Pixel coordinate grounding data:
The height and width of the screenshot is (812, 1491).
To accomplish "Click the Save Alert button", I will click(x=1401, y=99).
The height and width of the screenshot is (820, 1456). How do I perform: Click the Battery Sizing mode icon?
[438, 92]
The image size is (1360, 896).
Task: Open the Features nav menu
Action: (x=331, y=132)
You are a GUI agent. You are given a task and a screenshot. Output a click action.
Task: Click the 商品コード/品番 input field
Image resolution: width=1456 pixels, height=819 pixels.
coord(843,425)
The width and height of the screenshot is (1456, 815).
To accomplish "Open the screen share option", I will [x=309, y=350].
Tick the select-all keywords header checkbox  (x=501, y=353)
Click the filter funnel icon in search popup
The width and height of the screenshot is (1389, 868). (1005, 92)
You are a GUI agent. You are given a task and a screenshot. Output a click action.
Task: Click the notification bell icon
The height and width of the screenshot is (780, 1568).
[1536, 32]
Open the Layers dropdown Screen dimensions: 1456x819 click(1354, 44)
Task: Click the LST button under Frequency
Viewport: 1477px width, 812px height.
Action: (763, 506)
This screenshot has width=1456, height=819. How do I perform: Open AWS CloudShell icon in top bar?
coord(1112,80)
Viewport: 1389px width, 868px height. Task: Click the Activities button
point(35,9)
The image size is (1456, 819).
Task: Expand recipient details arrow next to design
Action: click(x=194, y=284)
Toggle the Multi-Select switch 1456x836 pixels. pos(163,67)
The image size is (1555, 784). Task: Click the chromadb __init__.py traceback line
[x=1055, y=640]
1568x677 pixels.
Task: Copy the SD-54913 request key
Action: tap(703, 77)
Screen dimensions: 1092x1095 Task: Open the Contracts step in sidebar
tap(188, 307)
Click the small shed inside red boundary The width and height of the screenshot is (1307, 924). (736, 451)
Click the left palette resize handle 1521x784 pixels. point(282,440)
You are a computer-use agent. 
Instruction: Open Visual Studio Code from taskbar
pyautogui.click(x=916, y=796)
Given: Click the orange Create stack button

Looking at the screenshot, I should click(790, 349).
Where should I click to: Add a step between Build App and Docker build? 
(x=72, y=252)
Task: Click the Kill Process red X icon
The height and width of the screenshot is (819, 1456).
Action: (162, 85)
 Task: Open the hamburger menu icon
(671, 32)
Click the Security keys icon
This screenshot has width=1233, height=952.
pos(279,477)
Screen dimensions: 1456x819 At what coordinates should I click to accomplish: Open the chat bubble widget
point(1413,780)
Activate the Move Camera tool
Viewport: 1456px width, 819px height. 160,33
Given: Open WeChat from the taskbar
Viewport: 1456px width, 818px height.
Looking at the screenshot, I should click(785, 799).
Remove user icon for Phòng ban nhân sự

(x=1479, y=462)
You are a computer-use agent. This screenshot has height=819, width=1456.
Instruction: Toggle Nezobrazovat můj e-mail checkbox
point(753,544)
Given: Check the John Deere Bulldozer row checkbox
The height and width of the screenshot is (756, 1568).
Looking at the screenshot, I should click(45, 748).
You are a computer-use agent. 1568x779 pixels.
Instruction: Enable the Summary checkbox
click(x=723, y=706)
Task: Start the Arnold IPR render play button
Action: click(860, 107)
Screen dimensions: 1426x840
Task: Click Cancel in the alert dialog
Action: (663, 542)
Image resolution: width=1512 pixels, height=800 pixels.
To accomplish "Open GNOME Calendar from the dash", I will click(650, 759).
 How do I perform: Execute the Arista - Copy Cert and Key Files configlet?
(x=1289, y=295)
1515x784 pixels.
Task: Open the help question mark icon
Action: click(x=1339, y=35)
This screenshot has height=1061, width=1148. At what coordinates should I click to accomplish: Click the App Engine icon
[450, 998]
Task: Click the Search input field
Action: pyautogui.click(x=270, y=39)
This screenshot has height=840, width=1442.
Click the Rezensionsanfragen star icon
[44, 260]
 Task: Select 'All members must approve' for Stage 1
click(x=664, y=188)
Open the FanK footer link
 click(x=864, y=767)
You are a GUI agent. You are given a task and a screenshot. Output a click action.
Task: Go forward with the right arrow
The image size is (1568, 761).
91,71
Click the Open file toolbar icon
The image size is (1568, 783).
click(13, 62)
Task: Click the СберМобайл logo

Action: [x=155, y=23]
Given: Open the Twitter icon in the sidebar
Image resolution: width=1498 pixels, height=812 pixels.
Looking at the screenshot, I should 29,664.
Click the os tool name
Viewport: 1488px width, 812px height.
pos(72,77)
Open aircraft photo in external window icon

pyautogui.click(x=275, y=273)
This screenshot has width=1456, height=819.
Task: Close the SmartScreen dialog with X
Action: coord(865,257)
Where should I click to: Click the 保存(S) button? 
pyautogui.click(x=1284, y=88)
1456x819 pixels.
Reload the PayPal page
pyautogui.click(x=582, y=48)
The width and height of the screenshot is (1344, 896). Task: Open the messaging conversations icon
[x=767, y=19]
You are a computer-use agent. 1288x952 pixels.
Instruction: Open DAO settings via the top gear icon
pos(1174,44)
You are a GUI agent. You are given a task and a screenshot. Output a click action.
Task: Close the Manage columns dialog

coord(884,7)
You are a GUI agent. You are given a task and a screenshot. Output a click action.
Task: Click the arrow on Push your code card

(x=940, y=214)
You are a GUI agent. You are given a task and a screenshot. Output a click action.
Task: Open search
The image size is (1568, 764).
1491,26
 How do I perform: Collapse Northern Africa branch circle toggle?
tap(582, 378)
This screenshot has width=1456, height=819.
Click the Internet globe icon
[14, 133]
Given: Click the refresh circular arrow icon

• ABOUT THIS EXERCISE: The records above need to be transcribed in full. Keep every character unchanged.

• SOLUTION:
The height and width of the screenshot is (812, 1491).
To accomplish "Click the Save Alert button", I will click(x=1401, y=99).
The height and width of the screenshot is (820, 1456). How do I perform: Click the Battery Sizing mode icon?
[438, 92]
The image size is (1360, 896).
Task: Open the Features nav menu
Action: (x=331, y=132)
You are a GUI agent. You are given a task and a screenshot. Output a click action.
Task: Click the 商品コード/品番 input field
Image resolution: width=1456 pixels, height=819 pixels.
coord(843,425)
The width and height of the screenshot is (1456, 815).
To accomplish "Open the screen share option", I will [x=309, y=350].
Tick the select-all keywords header checkbox  (x=501, y=353)
Click the filter funnel icon in search popup
The width and height of the screenshot is (1389, 868). (1005, 92)
You are a GUI agent. You are given a task and a screenshot. Output a click action.
Task: Click the notification bell icon
The height and width of the screenshot is (780, 1568).
[1536, 32]
Open the Layers dropdown Screen dimensions: 1456x819 click(1354, 44)
Task: Click the LST button under Frequency
Viewport: 1477px width, 812px height.
Action: (763, 506)
This screenshot has width=1456, height=819. How do I perform: Open AWS CloudShell icon in top bar?
coord(1112,80)
Viewport: 1389px width, 868px height. Task: Click the Activities button
point(35,9)
The image size is (1456, 819).
Task: Expand recipient details arrow next to design
Action: click(x=194, y=284)
Toggle the Multi-Select switch 1456x836 pixels. pos(163,67)
The image size is (1555, 784). Task: Click the chromadb __init__.py traceback line
[x=1055, y=640]
1568x677 pixels.
Task: Copy the SD-54913 request key
Action: tap(703, 77)
Screen dimensions: 1092x1095 Task: Open the Contracts step in sidebar
tap(188, 307)
Click the small shed inside red boundary The width and height of the screenshot is (1307, 924). (736, 451)
Click the left palette resize handle 1521x784 pixels. point(282,440)
You are a computer-use agent. 
Instruction: Open Visual Studio Code from taskbar
pyautogui.click(x=916, y=796)
Given: Click the orange Create stack button

Looking at the screenshot, I should click(790, 349).
Where should I click to: Add a step between Build App and Docker build? 
(x=72, y=252)
Task: Click the Kill Process red X icon
The height and width of the screenshot is (819, 1456).
Action: (162, 85)
 Task: Open the hamburger menu icon
(671, 32)
Click the Security keys icon
This screenshot has width=1233, height=952.
pos(279,477)
Screen dimensions: 1456x819 At what coordinates should I click to accomplish: Open the chat bubble widget
point(1413,780)
Activate the Move Camera tool
Viewport: 1456px width, 819px height. 160,33
Given: Open WeChat from the taskbar
Viewport: 1456px width, 818px height.
Looking at the screenshot, I should click(785, 799).
Remove user icon for Phòng ban nhân sự

(x=1479, y=462)
You are a computer-use agent. This screenshot has height=819, width=1456.
Instruction: Toggle Nezobrazovat můj e-mail checkbox
point(753,544)
Given: Check the John Deere Bulldozer row checkbox
The height and width of the screenshot is (756, 1568).
Looking at the screenshot, I should click(45, 748).
You are a computer-use agent. 1568x779 pixels.
Instruction: Enable the Summary checkbox
click(x=723, y=706)
Task: Start the Arnold IPR render play button
Action: click(860, 107)
Screen dimensions: 1426x840
Task: Click Cancel in the alert dialog
Action: (663, 542)
Image resolution: width=1512 pixels, height=800 pixels.
To accomplish "Open GNOME Calendar from the dash", I will click(650, 759).
 How do I perform: Execute the Arista - Copy Cert and Key Files configlet?
(x=1289, y=295)
1515x784 pixels.
Task: Open the help question mark icon
Action: click(x=1339, y=35)
This screenshot has height=1061, width=1148. At what coordinates should I click to accomplish: Click the App Engine icon
[450, 998]
Task: Click the Search input field
Action: pyautogui.click(x=270, y=39)
This screenshot has height=840, width=1442.
Click the Rezensionsanfragen star icon
[44, 260]
 Task: Select 'All members must approve' for Stage 1
click(x=664, y=188)
Open the FanK footer link
 click(x=864, y=767)
You are a GUI agent. You are given a task and a screenshot. Output a click action.
Task: Go forward with the right arrow
The image size is (1568, 761).
91,71
Click the Open file toolbar icon
The image size is (1568, 783).
click(13, 62)
Task: Click the СберМобайл logo

Action: [x=155, y=23]
Given: Open the Twitter icon in the sidebar
Image resolution: width=1498 pixels, height=812 pixels.
Looking at the screenshot, I should 29,664.
Click the os tool name
Viewport: 1488px width, 812px height.
pos(72,77)
Open aircraft photo in external window icon

pyautogui.click(x=275, y=273)
This screenshot has width=1456, height=819.
Task: Close the SmartScreen dialog with X
Action: coord(865,257)
Where should I click to: Click the 保存(S) button? 
pyautogui.click(x=1284, y=88)
1456x819 pixels.
Reload the PayPal page
pyautogui.click(x=582, y=48)
The width and height of the screenshot is (1344, 896). Task: Open the messaging conversations icon
[x=767, y=19]
You are a computer-use agent. 1288x952 pixels.
Instruction: Open DAO settings via the top gear icon
pos(1174,44)
You are a GUI agent. You are given a task and a screenshot. Output a click action.
Task: Close the Manage columns dialog

coord(884,7)
You are a GUI agent. You are given a task and a screenshot. Output a click action.
Task: Click the arrow on Push your code card

(x=940, y=214)
You are a GUI agent. You are given a task and a screenshot. Output a click action.
Task: Open search
The image size is (1568, 764).
1491,26
 How do I perform: Collapse Northern Africa branch circle toggle?
tap(582, 378)
This screenshot has width=1456, height=819.
Click the Internet globe icon
[14, 133]
Given: Click the refresh circular arrow icon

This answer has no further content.